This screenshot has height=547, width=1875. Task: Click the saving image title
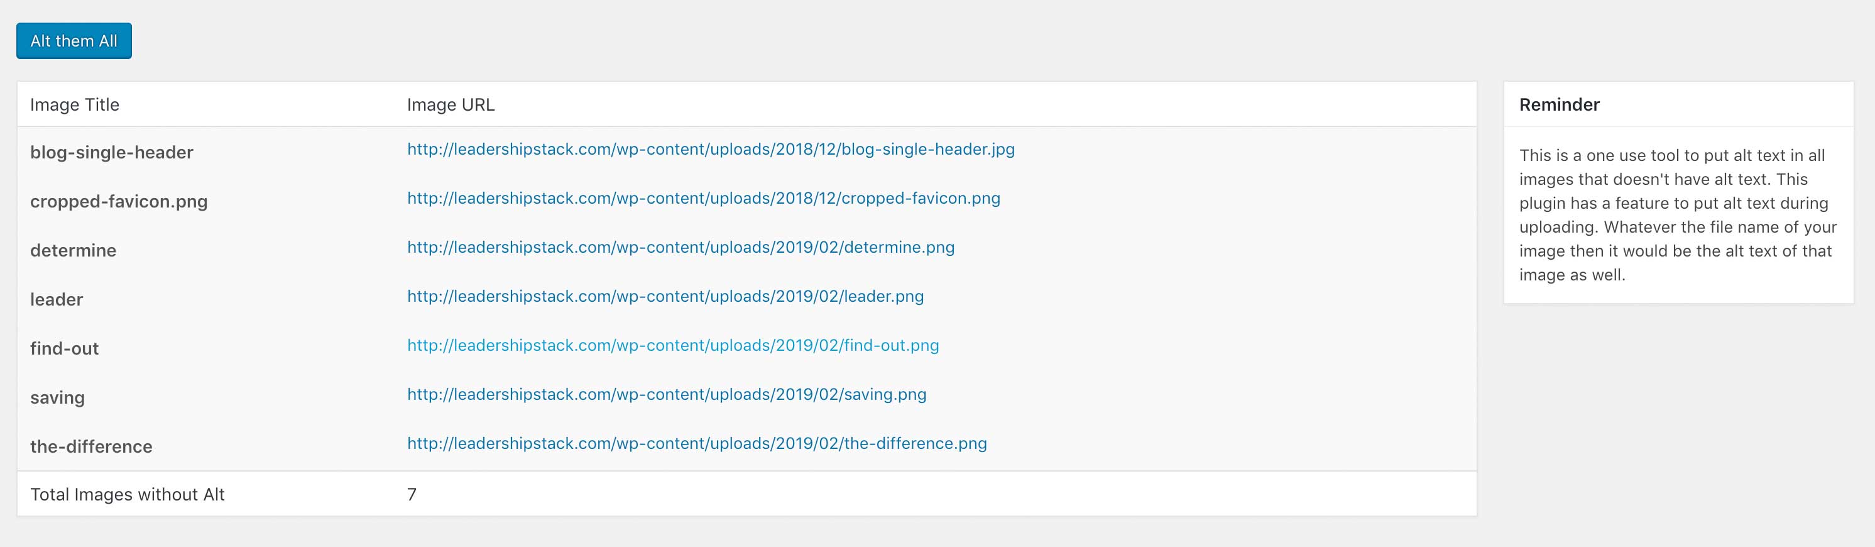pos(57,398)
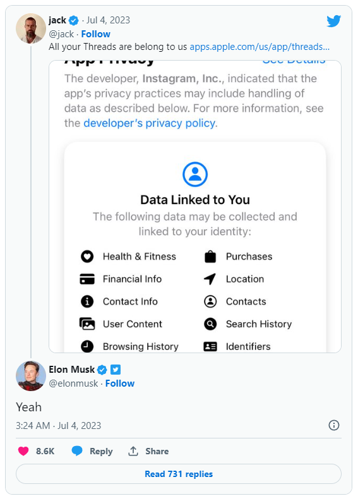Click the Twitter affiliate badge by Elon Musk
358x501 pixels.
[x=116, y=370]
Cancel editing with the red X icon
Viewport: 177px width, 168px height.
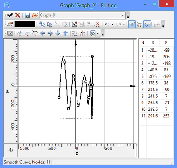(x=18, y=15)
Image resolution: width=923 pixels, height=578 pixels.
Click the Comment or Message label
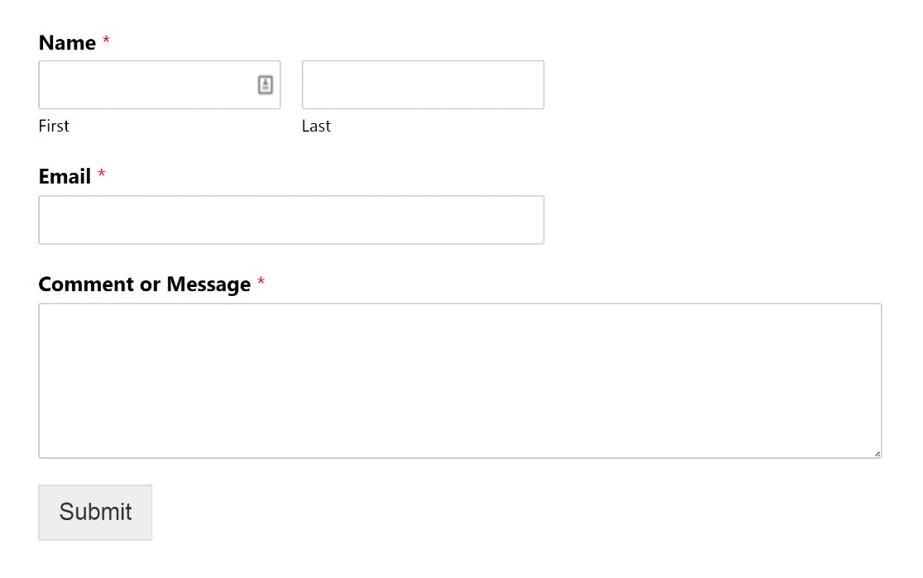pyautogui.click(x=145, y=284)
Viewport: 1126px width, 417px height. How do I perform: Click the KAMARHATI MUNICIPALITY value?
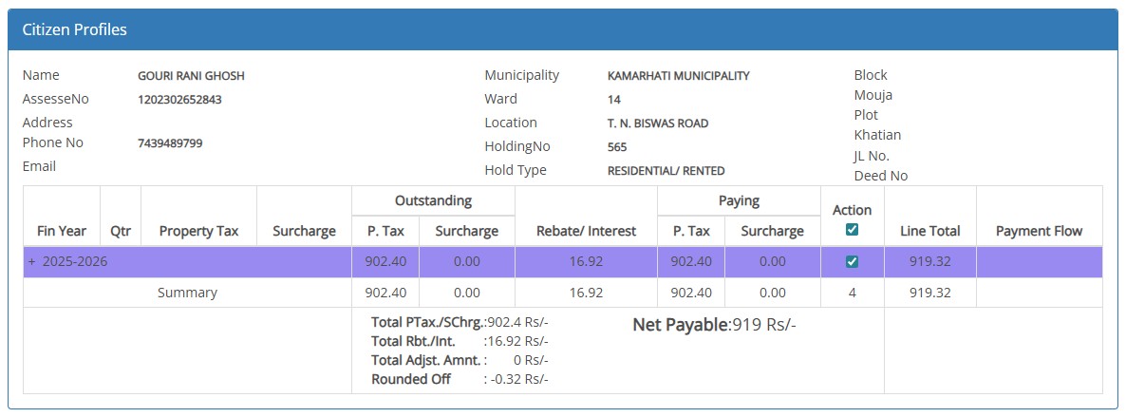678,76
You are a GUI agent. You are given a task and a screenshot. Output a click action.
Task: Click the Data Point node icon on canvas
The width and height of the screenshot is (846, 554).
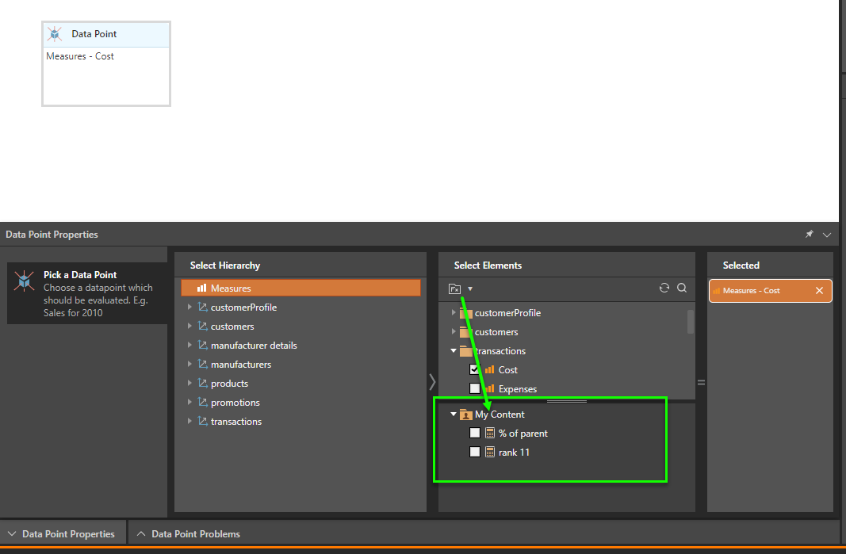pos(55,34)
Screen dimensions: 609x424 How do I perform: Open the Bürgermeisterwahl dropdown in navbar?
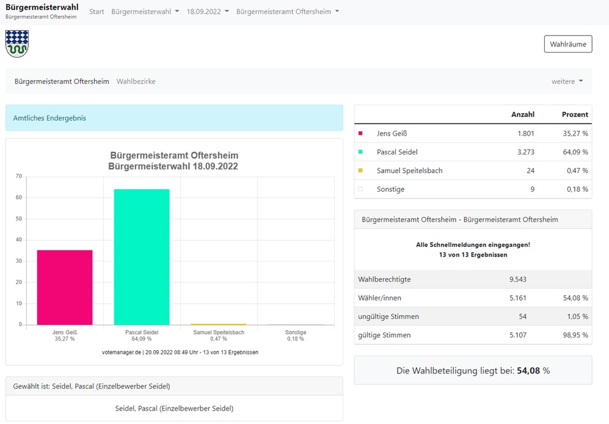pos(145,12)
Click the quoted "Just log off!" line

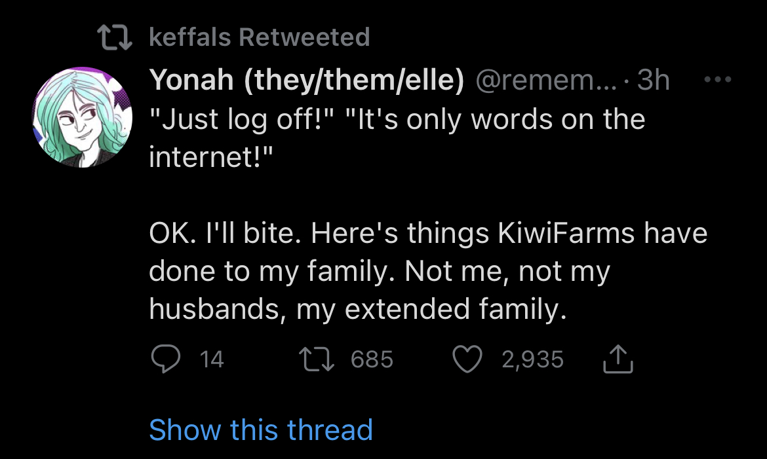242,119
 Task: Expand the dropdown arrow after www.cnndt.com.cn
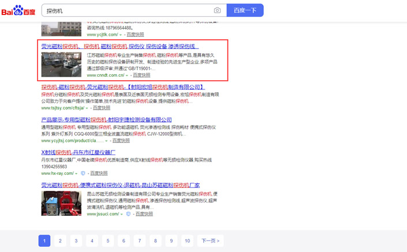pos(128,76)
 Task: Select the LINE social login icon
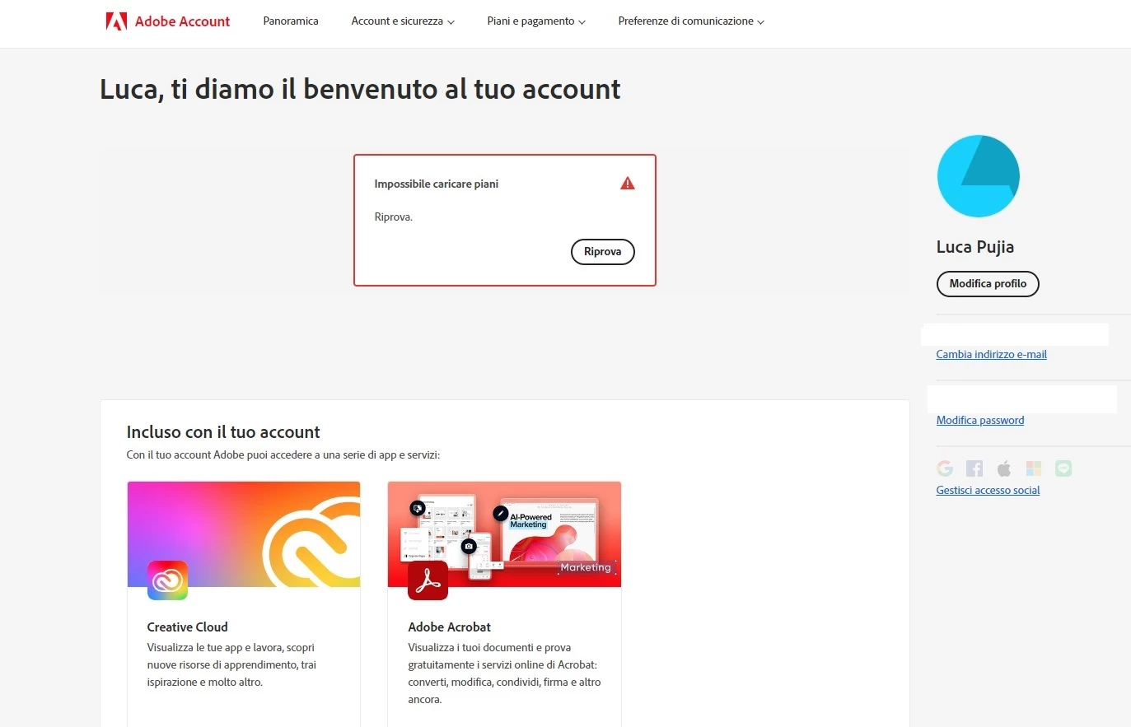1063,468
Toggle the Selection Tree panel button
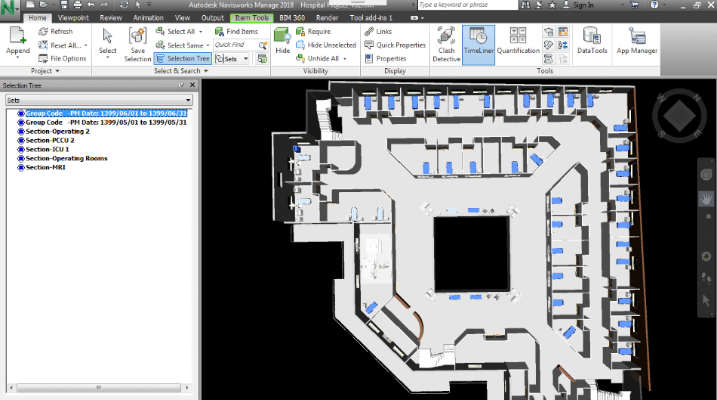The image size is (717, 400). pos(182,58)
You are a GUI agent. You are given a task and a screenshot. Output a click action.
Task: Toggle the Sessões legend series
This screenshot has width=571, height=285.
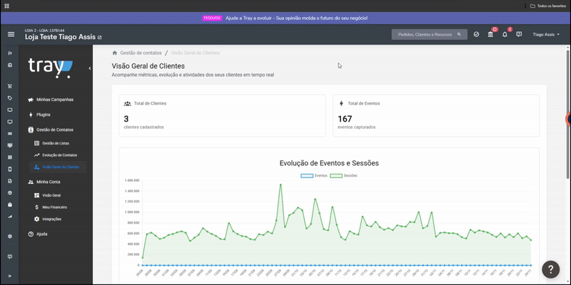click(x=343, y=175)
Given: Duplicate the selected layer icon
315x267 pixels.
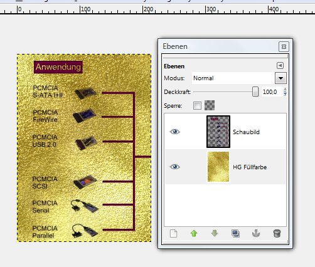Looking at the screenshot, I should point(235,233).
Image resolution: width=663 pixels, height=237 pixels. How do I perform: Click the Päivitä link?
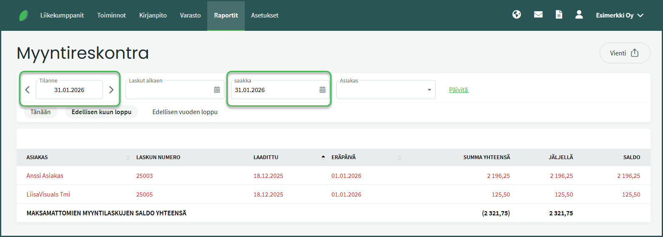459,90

-- -- --

_Task description_: Line by line, give the material above again exactly, but without any pictures.

_Expected answer_:
This screenshot has height=547, width=1875. Task: Click the saving image title
pos(57,398)
Click the Twitter affiliate badge by Elon Musk
358x501 pixels.
[x=116, y=370]
Cancel editing with the red X icon
Viewport: 177px width, 168px height.
(x=18, y=15)
Image resolution: width=923 pixels, height=578 pixels.
Click the Comment or Message label
pyautogui.click(x=145, y=284)
Viewport: 1126px width, 417px height. How do I perform: Click the KAMARHATI MUNICIPALITY value?
678,76
You are a GUI agent. You are given a task and a screenshot. Output a click action.
Task: Click the Data Point node icon on canvas
The width and height of the screenshot is (846, 554).
pos(55,34)
Screen dimensions: 609x424 How do I perform: Open the Bürgermeisterwahl dropdown in navbar?
pos(145,12)
Click the quoted "Just log off!" line

242,119
 Task: Expand the dropdown arrow after www.cnndt.com.cn
pos(128,76)
 Task: Select the LINE social login icon
1063,468
Toggle the Selection Tree panel button
The image size is (717, 400). pos(182,58)
You are a GUI agent. You are given a task and a screenshot. Output a click action.
Task: Toggle the Sessões legend series
This screenshot has width=571, height=285.
click(x=343, y=175)
Given: Duplicate the selected layer icon
315x267 pixels.
Looking at the screenshot, I should point(235,233).
Image resolution: width=663 pixels, height=237 pixels. How do I perform: Click the Päivitä link?
459,90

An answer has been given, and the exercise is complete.